Consignes de l'exercice:
a: Répondez aux questions suivantes à partir du texte sur la rénovation urbaine :
(i) En quelle année Jean-Louis Borloo a-t-il créé le premier programme ?
(ii) De quelle somme l'ANRU dispose-t-elle au niveau national pour le deuxième programme ?
(iii) Quelle est la date de la loi dite « loi Lamy » ?
b: Poursuivez le texte sur la rénovation urbaine après sa dernière phrase.

Texte source:

····················

Le racisme n'est pas notre sujet premier en termes d'intervention, mais nous pouvons être confrontés à la problématique des ghettos sociaux, avec une caractérisation plus ou moins ethnique du sujet.

Ce sujet est différent de celui évoqué par M. Torrollion, car il concerne un autre pendant du marché local de l'habitat, celui des quartiers sur lesquels se sont concentrés, au fil des années, des phénomènes d'exclusion et de concentration urbaine de la pauvreté. C'est sur ces sujets que l'ANRU, établissement public de l'État avec de multiples partenaires, est chargée d'intervenir.

Un premier programme massif, créé en 2004 par Jean-Louis Borloo, concernait 500 quartiers en France, financés à hauteur de 50 milliards d'euros, tous financeurs confondus, dont 12 milliards par l'ANRU. Il est en cours de finalisation.

Un deuxième programme lancé en 2014-2015 s'est progressivement matérialisé ces deux dernières années. Nous disposons d'environ 10 milliards d'euros au niveau national, ce qui représentera environ 40 milliards d'investissements, tous financeurs confondus, d'ici à 2030, 2031, 2032.

Les quartiers dans lesquels nous intervenons sont caractérisés – conformément à la définition de la politique de la ville depuis la loi du 21 février 2014 de programmation pour la ville et la cohésion urbaine, dite « loi Lamy », par la concentration urbaine de la pauvreté. Ce sont des quartiers dans lesquels nous devons mener des missions de construction, de rénovation, de réhabilitation d'établissements publics et d'aménagements, qui constituent le cœur de la qualité de la vie et de l'envie d'habiter dans un quartier.

C'est à ce niveau-là que nous allons croiser notre sujet du jour. En effet, ces quartiers, souvent construits dans les années cinquante, soixante, soixante-dix présentaient alors des facteurs attractifs (mélange de populations, mixité sociale dans une logique un peu ascensionnelle de la société) avant de se paupériser progressivement. En effet, les habitants initiaux ayant accédé à la propriété en centre-ville ou en proche périphérie, dans le cadre d'un parcours résidentiel normal et positif, sont partis. Ils ont progressivement été remplacés par des populations à chaque fois plus pauvres et plus précarisées, souvent issues de l'immigration de première, de deuxième ou de troisième génération.

Dans ces quartiers les plus en difficulté, nous n'avons pas de réel marché de l'habitat : nous sommes devant un parc de logement social ou des quartiers de copropriété plus ou moins en difficulté, plus ou moins dégradés. Ces quartiers se caractérisent donc plutôt par un choix d'habitations soit subi – parce que les personnes n'ont pu accéder à des logements sur les marchés privés – soit ayant fait l'objet d'un taux de refus important d'autres populations.

····················

Enregistrements fournis:
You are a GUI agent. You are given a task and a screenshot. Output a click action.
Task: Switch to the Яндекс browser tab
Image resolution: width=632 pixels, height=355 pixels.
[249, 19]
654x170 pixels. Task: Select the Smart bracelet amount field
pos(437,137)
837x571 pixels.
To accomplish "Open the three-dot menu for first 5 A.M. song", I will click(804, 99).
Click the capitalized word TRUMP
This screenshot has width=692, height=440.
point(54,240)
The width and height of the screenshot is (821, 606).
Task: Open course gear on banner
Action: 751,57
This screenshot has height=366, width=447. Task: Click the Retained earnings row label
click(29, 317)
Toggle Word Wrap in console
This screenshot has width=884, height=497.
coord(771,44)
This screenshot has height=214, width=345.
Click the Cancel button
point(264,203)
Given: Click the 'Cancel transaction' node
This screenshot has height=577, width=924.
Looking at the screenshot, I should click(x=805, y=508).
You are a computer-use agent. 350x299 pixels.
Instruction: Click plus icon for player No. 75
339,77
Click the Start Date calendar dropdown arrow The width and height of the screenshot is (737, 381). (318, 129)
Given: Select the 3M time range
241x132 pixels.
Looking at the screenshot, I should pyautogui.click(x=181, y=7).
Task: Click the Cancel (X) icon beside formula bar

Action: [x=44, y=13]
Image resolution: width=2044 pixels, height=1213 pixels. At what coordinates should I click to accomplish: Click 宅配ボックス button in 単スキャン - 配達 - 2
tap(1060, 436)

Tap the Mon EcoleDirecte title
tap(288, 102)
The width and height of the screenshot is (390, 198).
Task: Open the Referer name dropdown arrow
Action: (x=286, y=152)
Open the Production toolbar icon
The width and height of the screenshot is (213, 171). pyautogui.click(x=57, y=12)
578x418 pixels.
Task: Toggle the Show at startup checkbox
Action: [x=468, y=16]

····················

Corrigé de l'exercice:
a:
(i) En 2004.
(ii) D'environ 10 milliards d'euros.
(iii) Le 21 février 2014.

b:
Dans notre analyse, nous nous basons sur des critères sociaux, qui peuvent également croiser des critères d'appartenance réelle ou supposée à des communautés qui n'ont pu accéder à d'autres logements ou qui ont une préférence pour un quartier où elles ont des affinités particulières.

Même si notre sujet n'est pas un sujet de racisme ou d'approche ethnique, nous voyons bien qu'un certain nombre de quartiers sont marqués par des spécialisations de populations et des refus d'autres populations de venir y vivre, ce qui soulève des questions de mixité sociale, scolaire et d'usage.

Notre action consistera à rénover ces quartiers pour leur redonner une attractivité, à discuter avec les élus locaux, sachant que cela ne suffit pas toujours pour rééquilibrer les choses à l'échelle d'une agglomération, dès lors que ce qui se passe dans un quartier est souvent le résultat de ce qui se passe ailleurs. C'est pourquoi ce sont souvent les populations les plus fragiles et les plus précaires que l'on oriente – ou qui s'orientent elles-mêmes – vers ces quartiers.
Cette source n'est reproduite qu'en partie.